### Text shown ###

However, that is impossible, so G is non-singular.

Subcase 4.4 There is no s that is even. Where there is no spanning Sachs subgraph of G with three cycles; there is no spanning Sachs subgraph of G with two cycles; the spanning Sachs subgraph of G with one cycle is: $C_{a_1}\cup \frac{a_2+a_3+s_1+s_2+s_3-5}{2}{P}_2$ (one), $C_{a_2}\cup \frac{a_1+a_3+s_1+s_2+s_3-5}{2}{P}_2$ (one), $C_{a_3}\cup \frac{a_1+a_2+s_1+s_2+s_3-5}{2}{P}_2$ (one); there is no perfect matching.

By Lemma 3, G is singular if and only if

$${(-1)}^{\frac{a_2+a_3+s_1+s_2+s_3-5}{2}+1}\times 2+{(-1)}^{\frac{a_1+a_3+s_1+s_2+s_3-5}{2}+1}\times 2+{(-1)}^{\frac{a_1+a_2+s_1+s_2+s_3-5}{2}+1}\times 2=0.$$

However, that is impossible, so G is non-singular. □

Proof of Theorem 2.

### Source excerpt ###

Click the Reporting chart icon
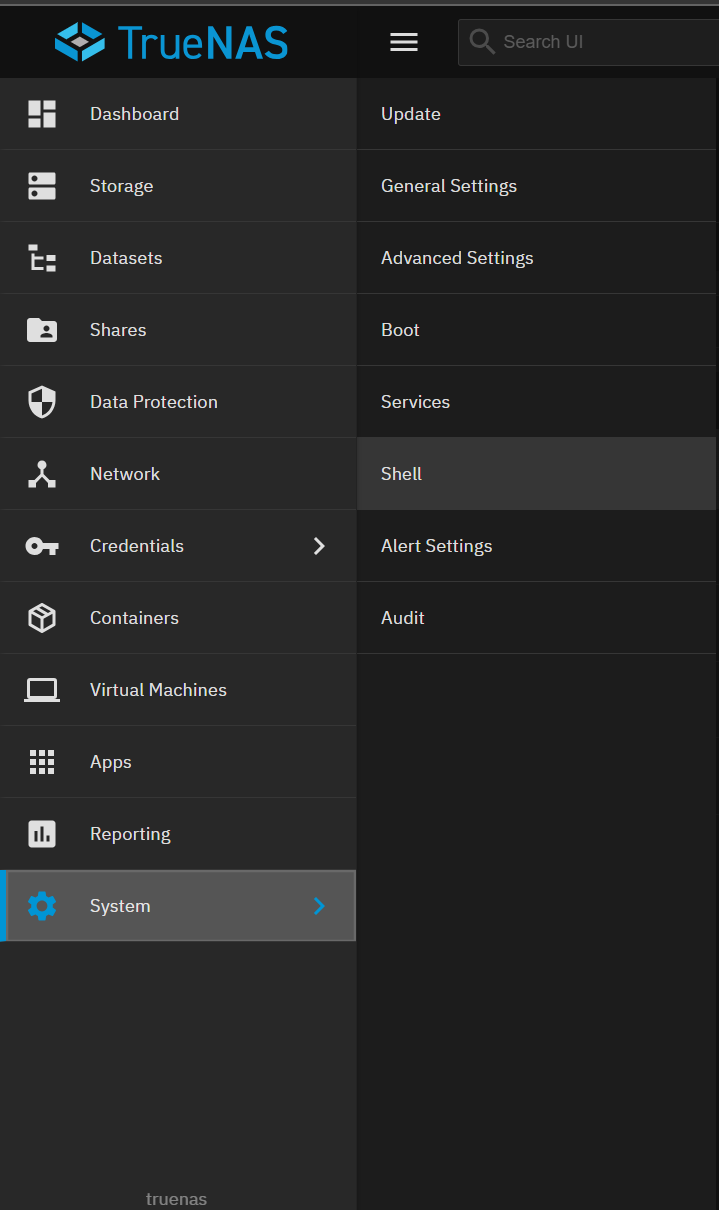The height and width of the screenshot is (1210, 719). point(42,834)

###

Please decide whether each statement agrees with the proof excerpt, answering yes or no and quoting the words that settle it. 1. In Subcase 4.4, G has a perfect matching. 2. The condition for G to be singular comes from Lemma 3. 3. Subcase 4.4 ends by concluding that G is singular. The data is separate material, apart from the proof excerpt.

## Answer to this task
1. No: "there is no perfect matching."
2. Yes: "By Lemma 3, G is singular if and only if"
3. No: "However, that is impossible, so G is non-singular."